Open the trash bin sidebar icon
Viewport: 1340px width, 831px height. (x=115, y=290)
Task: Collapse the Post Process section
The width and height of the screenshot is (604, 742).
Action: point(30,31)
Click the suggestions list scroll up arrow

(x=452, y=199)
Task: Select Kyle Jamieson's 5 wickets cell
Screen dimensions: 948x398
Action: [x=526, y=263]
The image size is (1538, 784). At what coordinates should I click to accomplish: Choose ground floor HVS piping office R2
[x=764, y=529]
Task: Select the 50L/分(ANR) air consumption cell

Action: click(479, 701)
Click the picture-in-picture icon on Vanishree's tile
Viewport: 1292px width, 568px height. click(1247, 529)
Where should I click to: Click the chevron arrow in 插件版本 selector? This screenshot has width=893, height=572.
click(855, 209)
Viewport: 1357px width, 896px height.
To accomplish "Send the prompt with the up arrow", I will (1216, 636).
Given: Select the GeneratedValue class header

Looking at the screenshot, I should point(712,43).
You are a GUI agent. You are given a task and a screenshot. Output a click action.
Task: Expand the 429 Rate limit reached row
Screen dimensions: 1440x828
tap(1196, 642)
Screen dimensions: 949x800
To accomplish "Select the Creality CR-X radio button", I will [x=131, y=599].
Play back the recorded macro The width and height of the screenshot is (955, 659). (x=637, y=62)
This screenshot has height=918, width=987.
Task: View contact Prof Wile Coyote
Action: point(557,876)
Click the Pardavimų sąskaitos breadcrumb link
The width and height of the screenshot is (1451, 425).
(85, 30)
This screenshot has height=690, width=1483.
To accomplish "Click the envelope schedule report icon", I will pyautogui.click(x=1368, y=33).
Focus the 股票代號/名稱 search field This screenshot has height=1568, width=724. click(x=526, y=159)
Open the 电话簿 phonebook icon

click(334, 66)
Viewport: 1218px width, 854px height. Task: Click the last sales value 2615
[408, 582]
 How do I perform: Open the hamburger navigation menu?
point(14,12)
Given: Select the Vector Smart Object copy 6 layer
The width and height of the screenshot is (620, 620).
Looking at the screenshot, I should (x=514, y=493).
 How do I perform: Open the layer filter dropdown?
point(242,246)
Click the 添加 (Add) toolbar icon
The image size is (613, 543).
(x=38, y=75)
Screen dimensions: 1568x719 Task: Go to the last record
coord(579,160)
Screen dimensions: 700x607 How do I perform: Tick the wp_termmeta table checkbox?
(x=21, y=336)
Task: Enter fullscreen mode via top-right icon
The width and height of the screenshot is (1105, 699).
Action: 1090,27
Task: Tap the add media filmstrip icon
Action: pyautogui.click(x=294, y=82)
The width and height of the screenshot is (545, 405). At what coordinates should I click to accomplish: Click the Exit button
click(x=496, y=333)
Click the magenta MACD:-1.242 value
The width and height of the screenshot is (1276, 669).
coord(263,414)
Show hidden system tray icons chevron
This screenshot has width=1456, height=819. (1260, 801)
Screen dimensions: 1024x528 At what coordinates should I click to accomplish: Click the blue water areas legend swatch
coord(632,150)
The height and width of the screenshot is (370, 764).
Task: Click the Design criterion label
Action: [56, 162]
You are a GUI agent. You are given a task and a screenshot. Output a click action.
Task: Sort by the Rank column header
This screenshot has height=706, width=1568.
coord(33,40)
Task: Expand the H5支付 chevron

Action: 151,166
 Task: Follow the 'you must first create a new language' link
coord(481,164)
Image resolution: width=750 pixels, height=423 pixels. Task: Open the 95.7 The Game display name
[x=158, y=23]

Direction: Please copy all of the lines above exactly as they appear.

Reply:
Open the trash bin sidebar icon
Viewport: 1340px width, 831px height. (x=115, y=290)
Task: Collapse the Post Process section
The width and height of the screenshot is (604, 742).
Action: point(30,31)
Click the suggestions list scroll up arrow

(x=452, y=199)
Task: Select Kyle Jamieson's 5 wickets cell
Screen dimensions: 948x398
Action: [x=526, y=263]
The image size is (1538, 784). At what coordinates should I click to accomplish: Choose ground floor HVS piping office R2
[x=764, y=529]
Task: Select the 50L/分(ANR) air consumption cell

Action: click(479, 701)
Click the picture-in-picture icon on Vanishree's tile
Viewport: 1292px width, 568px height. click(1247, 529)
Where should I click to: Click the chevron arrow in 插件版本 selector? This screenshot has width=893, height=572.
click(855, 209)
Viewport: 1357px width, 896px height.
To accomplish "Send the prompt with the up arrow", I will (1216, 636).
Given: Select the GeneratedValue class header

Looking at the screenshot, I should point(712,43).
You are a GUI agent. You are given a task and a screenshot. Output a click action.
Task: Expand the 429 Rate limit reached row
Screen dimensions: 1440x828
tap(1196, 642)
Screen dimensions: 949x800
To accomplish "Select the Creality CR-X radio button", I will [x=131, y=599].
Play back the recorded macro The width and height of the screenshot is (955, 659). (x=637, y=62)
This screenshot has height=918, width=987.
Task: View contact Prof Wile Coyote
Action: point(557,876)
Click the Pardavimų sąskaitos breadcrumb link
The width and height of the screenshot is (1451, 425).
(85, 30)
This screenshot has height=690, width=1483.
To accomplish "Click the envelope schedule report icon", I will pyautogui.click(x=1368, y=33).
Focus the 股票代號/名稱 search field This screenshot has height=1568, width=724. click(x=526, y=159)
Open the 电话簿 phonebook icon

click(334, 66)
Viewport: 1218px width, 854px height. Task: Click the last sales value 2615
[408, 582]
 How do I perform: Open the hamburger navigation menu?
point(14,12)
Given: Select the Vector Smart Object copy 6 layer
The width and height of the screenshot is (620, 620).
Looking at the screenshot, I should (x=514, y=493).
 How do I perform: Open the layer filter dropdown?
point(242,246)
Click the 添加 (Add) toolbar icon
The image size is (613, 543).
(x=38, y=75)
Screen dimensions: 1568x719 Task: Go to the last record
coord(579,160)
Screen dimensions: 700x607 How do I perform: Tick the wp_termmeta table checkbox?
(x=21, y=336)
Task: Enter fullscreen mode via top-right icon
The width and height of the screenshot is (1105, 699).
Action: 1090,27
Task: Tap the add media filmstrip icon
Action: pyautogui.click(x=294, y=82)
The width and height of the screenshot is (545, 405). At what coordinates should I click to accomplish: Click the Exit button
click(x=496, y=333)
Click the magenta MACD:-1.242 value
The width and height of the screenshot is (1276, 669).
coord(263,414)
Show hidden system tray icons chevron
This screenshot has width=1456, height=819. (1260, 801)
Screen dimensions: 1024x528 At what coordinates should I click to accomplish: Click the blue water areas legend swatch
coord(632,150)
The height and width of the screenshot is (370, 764).
Task: Click the Design criterion label
Action: [56, 162]
You are a GUI agent. You are given a task and a screenshot. Output a click action.
Task: Sort by the Rank column header
This screenshot has height=706, width=1568.
coord(33,40)
Task: Expand the H5支付 chevron

Action: 151,166
 Task: Follow the 'you must first create a new language' link
coord(481,164)
Image resolution: width=750 pixels, height=423 pixels. Task: Open the 95.7 The Game display name
[x=158, y=23]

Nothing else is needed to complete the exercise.